ASK A CYBERSECURITY ADVISER to define data governance, and you would undoubtedly expect to receive a security-minded answer. But that’s where Mark Kirstein, vice president of customer success at Cosant Cyber Security, might throw you a curveball.
“Data governance is actually bigger than just cybersecurity,” he says. “It’s the people, processes, and technologies that make sure data does its job.”
Most often, Kirstein says, MSPs are focused primarily on data availability (keeping servers and computers online and operable) or, secondarily, data protection—whether for intellectual property investments or compliance. But they may be missing opportunities for revenue, savings, and growth with a data governance program.
“The concept of data governance doesn’t often cross over to business objectives,” he observes. “How can various aspects of what you can deliver facilitate better use of data to meet business goals?” He stresses, “Once you start talking about business outcomes, risk, and revenue, you’re at a whole different level.”
Brian Weiss, on the other hand, is more of a traditionalist. The CEO of ITECH Solutions, a managed service provider in San Luis Obispo, Calif., defines data governance very much in terms of protecting sensitive data. “The world is so behind on understanding where their data is stored,” he says. “I’m still very much focused on securing it better.”

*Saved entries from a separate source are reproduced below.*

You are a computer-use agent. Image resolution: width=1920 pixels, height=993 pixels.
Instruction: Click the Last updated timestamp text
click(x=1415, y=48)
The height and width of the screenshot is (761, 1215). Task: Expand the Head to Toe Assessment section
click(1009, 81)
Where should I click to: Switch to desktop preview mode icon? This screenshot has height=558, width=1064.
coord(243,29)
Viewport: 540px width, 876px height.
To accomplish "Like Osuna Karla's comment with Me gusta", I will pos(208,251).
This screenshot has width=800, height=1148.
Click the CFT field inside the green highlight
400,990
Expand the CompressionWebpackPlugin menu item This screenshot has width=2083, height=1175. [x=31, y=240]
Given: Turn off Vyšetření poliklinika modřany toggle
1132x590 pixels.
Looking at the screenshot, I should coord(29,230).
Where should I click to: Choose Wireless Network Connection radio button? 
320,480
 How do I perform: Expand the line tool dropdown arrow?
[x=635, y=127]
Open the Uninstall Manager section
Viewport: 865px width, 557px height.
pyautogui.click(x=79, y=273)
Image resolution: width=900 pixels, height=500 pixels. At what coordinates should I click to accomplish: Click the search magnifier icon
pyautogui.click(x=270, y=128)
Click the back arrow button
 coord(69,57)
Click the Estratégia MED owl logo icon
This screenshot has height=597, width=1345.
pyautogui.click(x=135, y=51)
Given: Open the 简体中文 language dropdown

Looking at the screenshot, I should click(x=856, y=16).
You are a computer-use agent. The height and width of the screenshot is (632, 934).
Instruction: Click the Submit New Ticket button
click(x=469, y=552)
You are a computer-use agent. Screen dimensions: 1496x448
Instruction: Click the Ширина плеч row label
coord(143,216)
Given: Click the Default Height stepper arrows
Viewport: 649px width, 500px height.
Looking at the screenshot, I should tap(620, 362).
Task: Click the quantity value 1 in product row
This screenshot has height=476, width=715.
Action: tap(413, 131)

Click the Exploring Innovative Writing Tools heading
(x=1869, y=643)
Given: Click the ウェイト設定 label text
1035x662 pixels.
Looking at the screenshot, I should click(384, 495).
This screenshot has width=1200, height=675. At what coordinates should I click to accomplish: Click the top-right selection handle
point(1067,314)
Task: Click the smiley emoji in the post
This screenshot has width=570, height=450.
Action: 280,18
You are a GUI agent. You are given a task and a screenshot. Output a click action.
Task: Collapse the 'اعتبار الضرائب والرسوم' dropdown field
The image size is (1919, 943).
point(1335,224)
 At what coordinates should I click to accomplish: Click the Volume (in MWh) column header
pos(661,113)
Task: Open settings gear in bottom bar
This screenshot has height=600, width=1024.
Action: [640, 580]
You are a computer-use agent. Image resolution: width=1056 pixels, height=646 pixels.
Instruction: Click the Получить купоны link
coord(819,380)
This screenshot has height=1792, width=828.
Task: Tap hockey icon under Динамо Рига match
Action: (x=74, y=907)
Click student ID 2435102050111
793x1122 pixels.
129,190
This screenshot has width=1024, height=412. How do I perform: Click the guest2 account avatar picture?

Nevertheless, Weiss, too, advocates a deeper involvement with clients around data governance.
“The approach we’re taking is to get clients to be a part of the discussion, to identify all the data and how to classify it,” Weiss explains. From there, ITECH can help SMBs step up their SharePoint game.
“Historically, we haven’t had a great way to classify data,” Weiss says. “SharePoint helps by supporting document tagging.” Security policies can then be added whereby certain document tags enable various levels of classifications.
The process of document tagging is fairly user-friendly. “If you’ve ever used Gmail, it’s as easy as putting a label on a message,” Weiss says. However, retraining end users is challenging. “We can define new processes about how new documents are created and stored, but then you have to train people,” which, he says, “is not an overnight thing.”
The bottom line for both Kirstein and Weiss is that data governance programs demand ongoing interaction and review alongside business-owner clients. “All organizations need to think of data governance as a set of policies and procedures that are alive and breathing,” Kirstein says. “It’s an information strategy architecture.”
While data governance tools like SharePoint and governance, risk, and compliance (GRC) management software stacks are valuable, it’s the business-oriented discussions about company data that truly foster loyal IT relationships.